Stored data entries
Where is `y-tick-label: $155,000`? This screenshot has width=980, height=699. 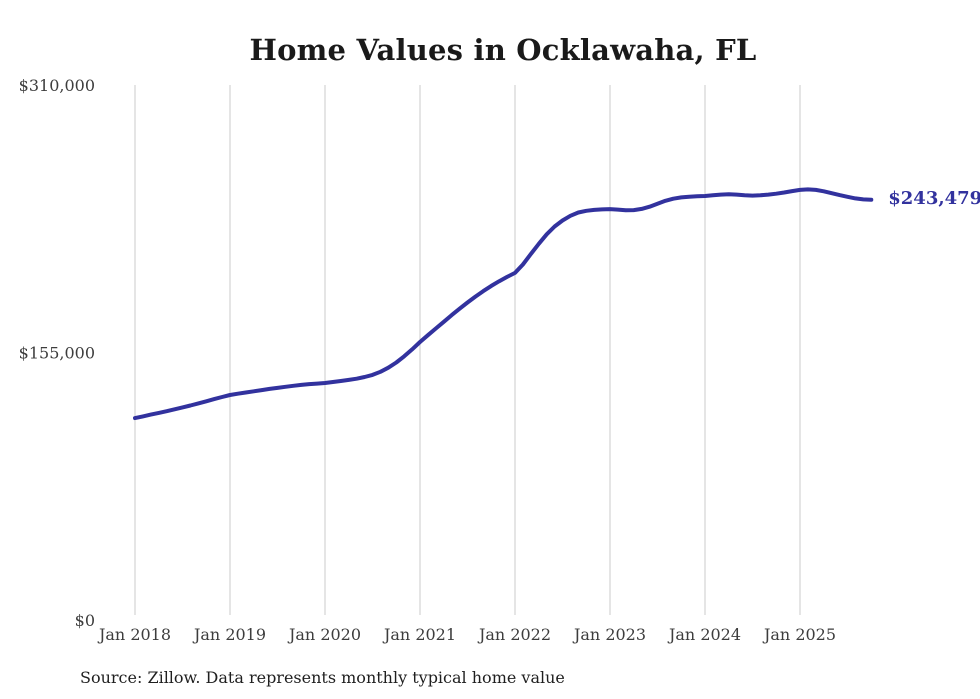
y-tick-label: $155,000 is located at coordinates (57, 354).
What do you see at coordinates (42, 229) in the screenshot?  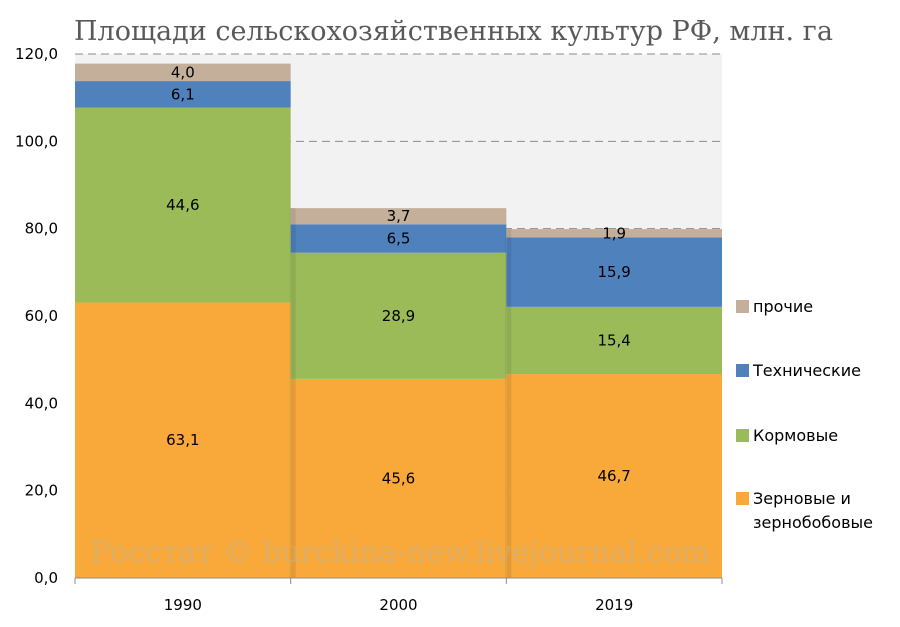 I see `y-tick-label: 80,0` at bounding box center [42, 229].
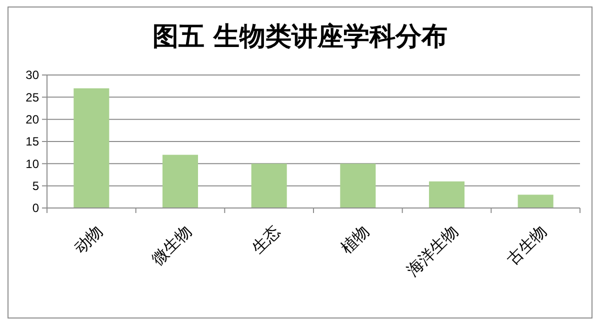 The width and height of the screenshot is (600, 326). What do you see at coordinates (33, 164) in the screenshot?
I see `y-tick-label: 10` at bounding box center [33, 164].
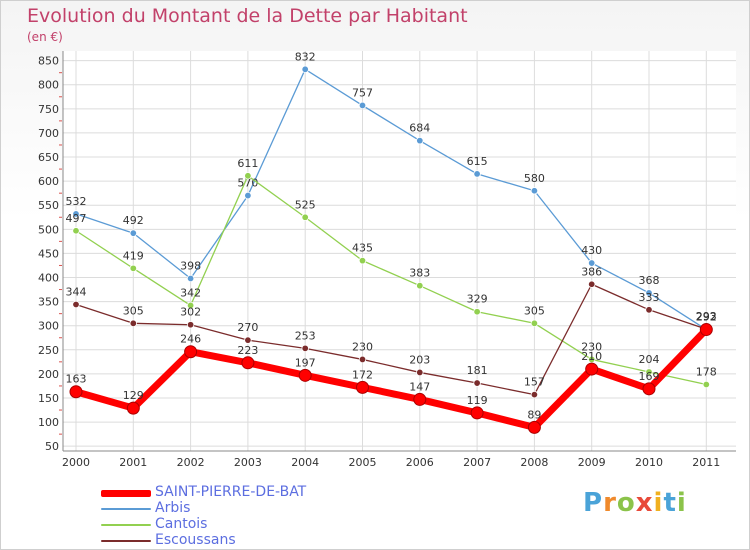 The image size is (750, 550). Describe the element at coordinates (173, 508) in the screenshot. I see `legend-label-arbis: Arbis` at that location.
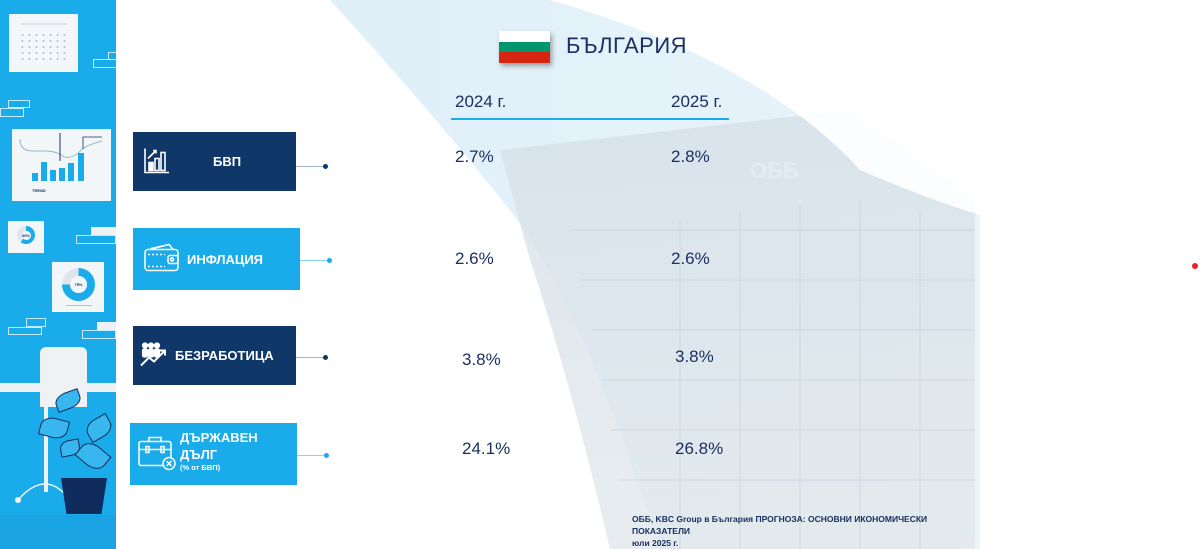 The height and width of the screenshot is (549, 1200). I want to click on divider, so click(117, 274).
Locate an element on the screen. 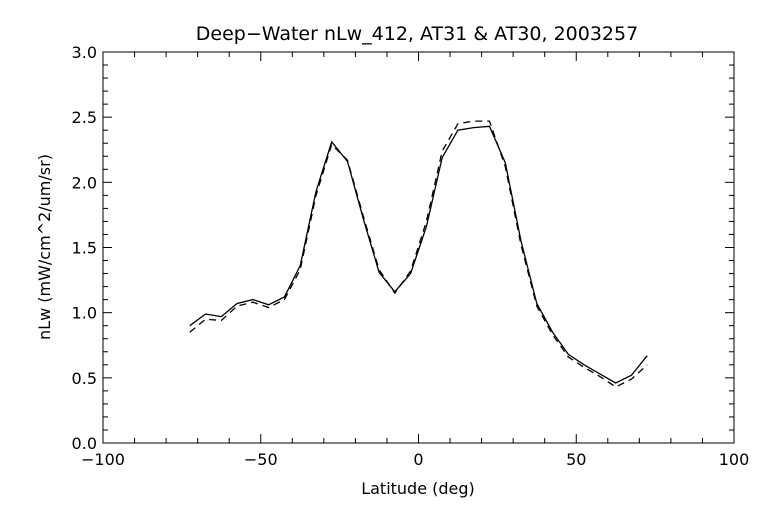 The image size is (768, 512). y-tick-label: 1.5 is located at coordinates (84, 248).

> **Goal of the exercise**
Reproduce the material word for word, starting at the beginning of the material and ending with the line that contains "y-tick-label: $155,000 is". Include both of those lines and leave the pictures out.

> **Answer below**
Where is `y-tick-label: $155,000`? This screenshot has width=980, height=699. 
y-tick-label: $155,000 is located at coordinates (57, 354).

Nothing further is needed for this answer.